Sticky bit (octal 1) — when set on a directory, only the file’s owner, the directory’s owner, or root can delete or rename files within that directory, even if other users have write permission on the directory itself. The /tmp directory has the sticky bit set to prevent users from deleting each other’s temporary files. The sticky bit appears as t in the others execute position: rwxrwxrwt.
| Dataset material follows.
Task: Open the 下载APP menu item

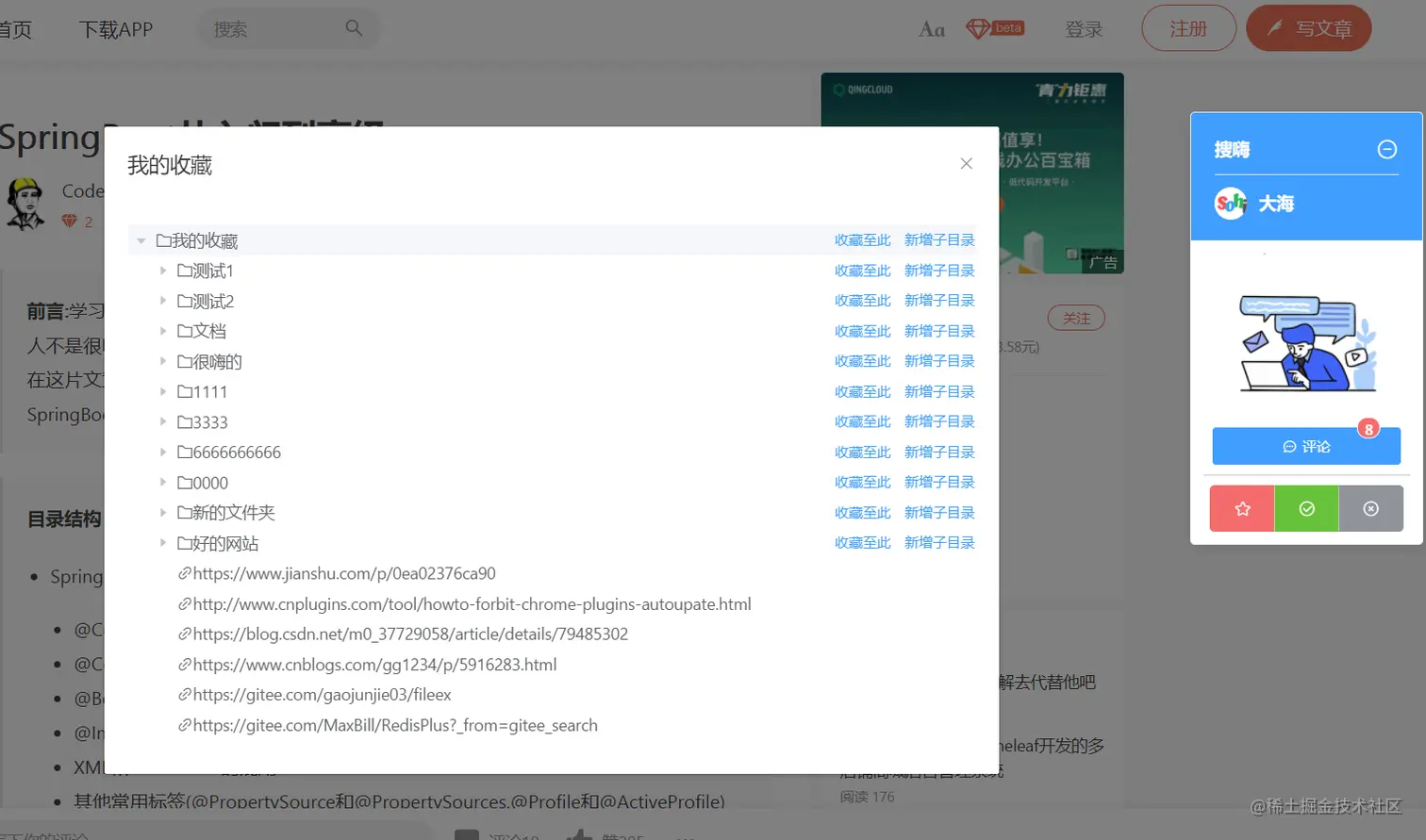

Special bits are set and removed with chmod using either symbolic notation or a four-digit octal:

chmod u+s /usr/local/bin/mytool    # Set SUID
chmod g+s /srv/project             # Set SGID on directory
chmod +t /srv/shared               # Set sticky bit
chmod 4755 /usr/local/bin/mytool   # SUID + 755 in octal
chmod 2775 /srv/project            # SGID + 775 in octal
chmod 1777 /tmp                    # Sticky + 777 in octal

Finding Files by Permission

The find command can locate files with specific permission patterns, which is useful for auditing:

find /usr -perm -4000        # Find all SUID files under /usr
find /usr -perm -2000        # Find all SGID files under /usr
find / -perm /o+w            # Find all world-writable files
find / -perm -4000 -user root 2>/dev/null   # SUID root executables

SUID root executables are high-value targets in privilege escalation scenarios — any unnecessary ones should be removed.


Summary

Linux file permissions use a nine-bit model divided across owner, group, and others, each with read, write, and execute bits. The ls -l command decodes these into a human-readable string; chmod changes them using symbolic or octal notation; chown and chgrp adjust ownership. The umask defines which bits are stripped from the kernel defaults when new files and directories are created. The three special bits — SUID, SGID, and sticky — modify how executables run and how directories handle ownership and deletion. Correct permission configuration is a prerequisite for a secure and functional Linux system.